Exercise: Your answer should hold exactly the lines below from the line with "Where should I" through the line with "Task: Expand the Indicador tree node", both included, and no pictures at all.

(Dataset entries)
· · · ·
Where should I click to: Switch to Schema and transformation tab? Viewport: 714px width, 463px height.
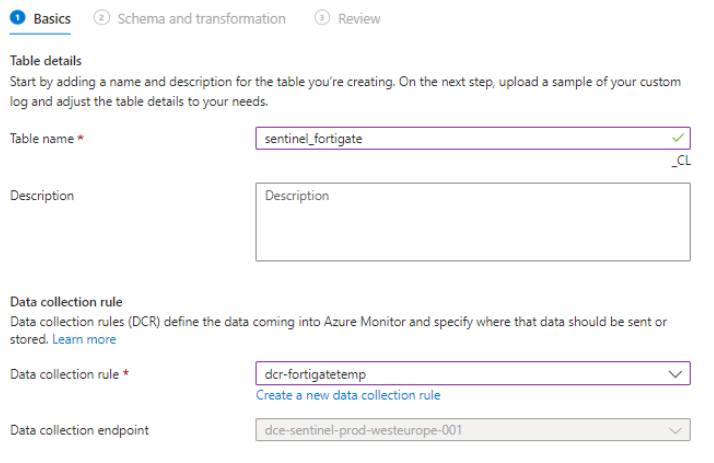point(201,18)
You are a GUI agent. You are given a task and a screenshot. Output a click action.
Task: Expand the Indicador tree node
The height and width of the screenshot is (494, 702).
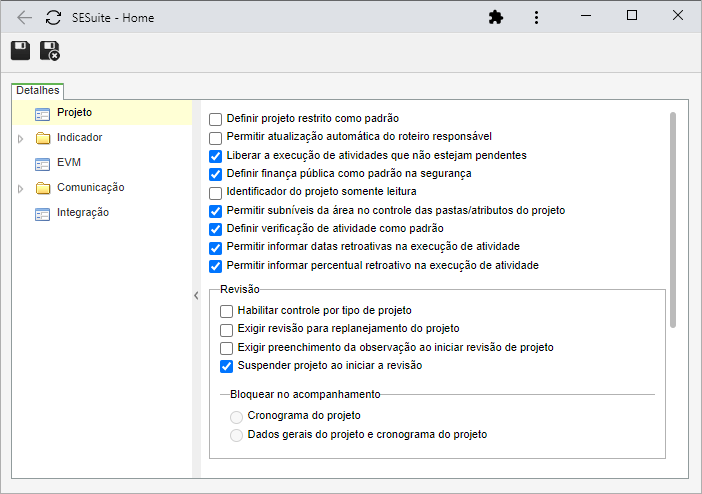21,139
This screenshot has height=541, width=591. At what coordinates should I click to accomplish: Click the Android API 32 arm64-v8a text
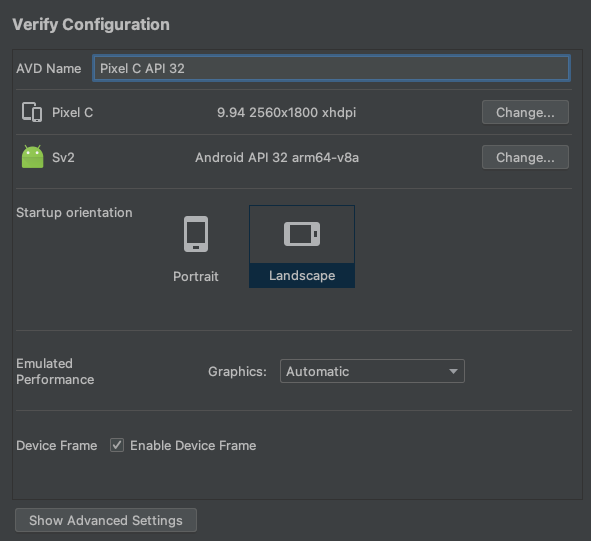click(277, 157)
· · · ·
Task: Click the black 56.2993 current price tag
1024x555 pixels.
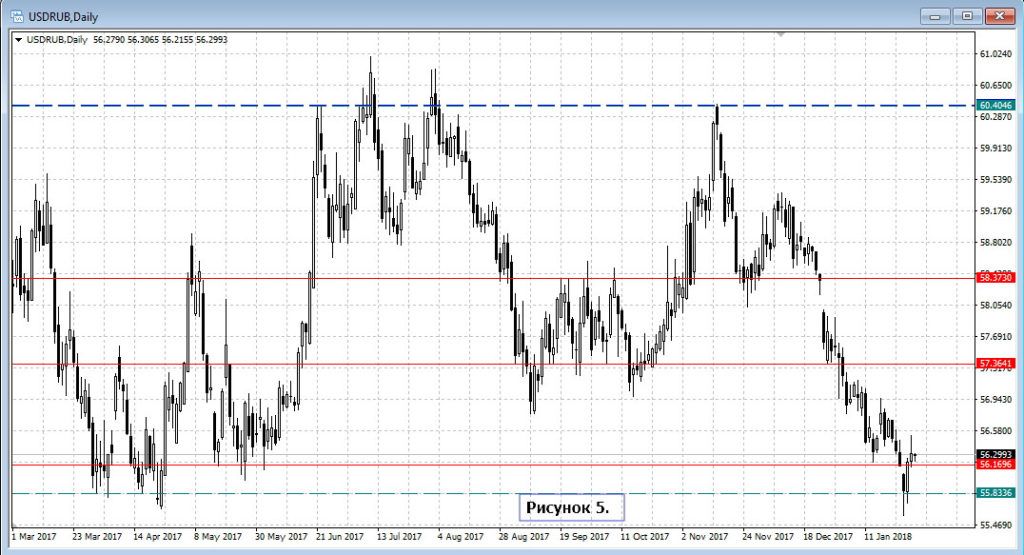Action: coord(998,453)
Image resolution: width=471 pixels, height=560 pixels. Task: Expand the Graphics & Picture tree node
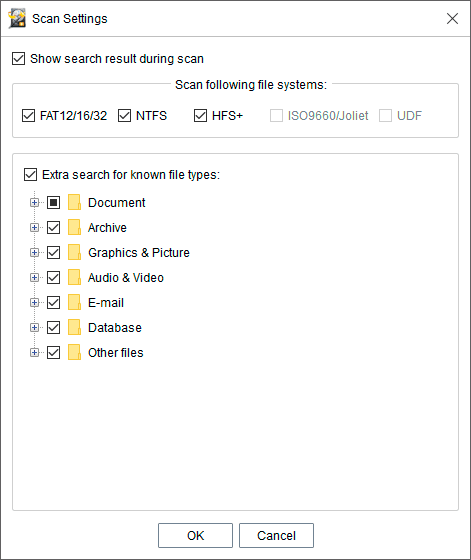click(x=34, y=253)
· · · ·
Answer section:
Where should I click to: Switch to Schema and transformation tab? Viewport: 714px width, 463px height.
point(201,18)
You are a GUI agent. You are given a task and a screenshot. Output a click action.
Task: Expand the Indicador tree node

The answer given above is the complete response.